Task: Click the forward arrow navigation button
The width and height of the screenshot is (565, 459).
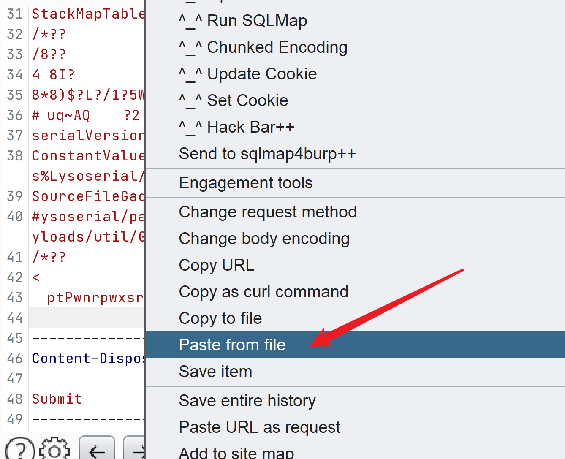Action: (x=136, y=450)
...
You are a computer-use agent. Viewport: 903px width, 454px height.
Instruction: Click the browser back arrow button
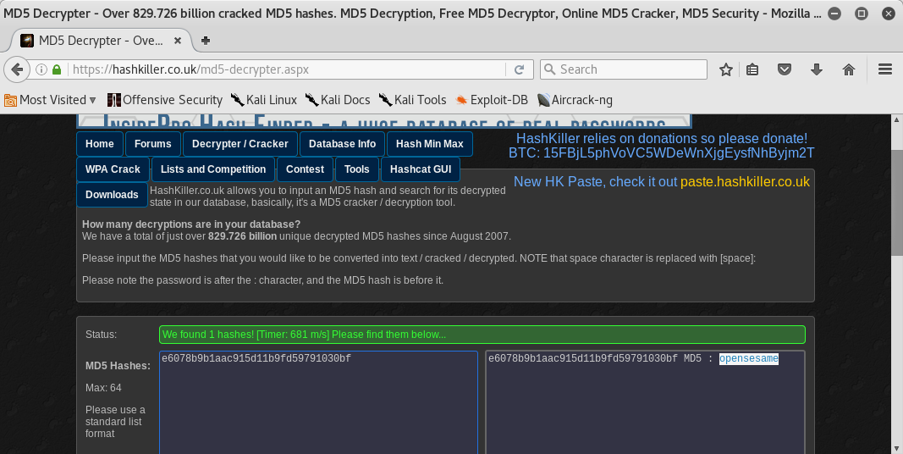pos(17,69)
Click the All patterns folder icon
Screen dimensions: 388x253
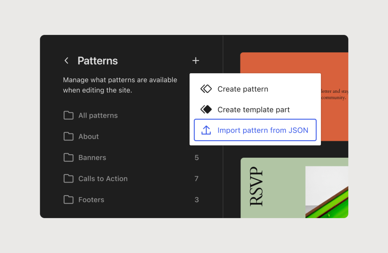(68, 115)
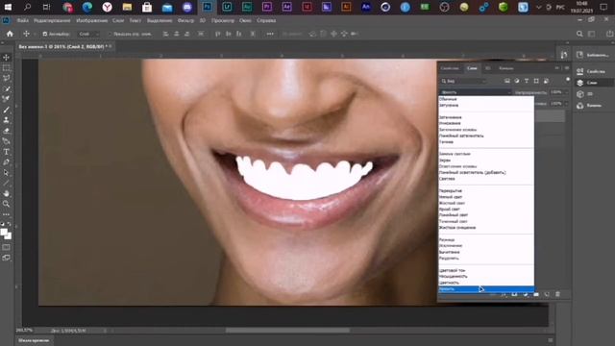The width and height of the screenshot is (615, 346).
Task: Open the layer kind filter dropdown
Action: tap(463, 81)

- Activity
Please return the material above only from the line that holds "You are a computer-use" through the line that holds "Click the All patterns folder icon", exactly as it stands, ends included and pictures omitted.

- Solved problem
You are a computer-use agent. Viewport: 903px width, 454px height.
Instruction: Click the browser back arrow button
pos(17,69)
Click the All patterns folder icon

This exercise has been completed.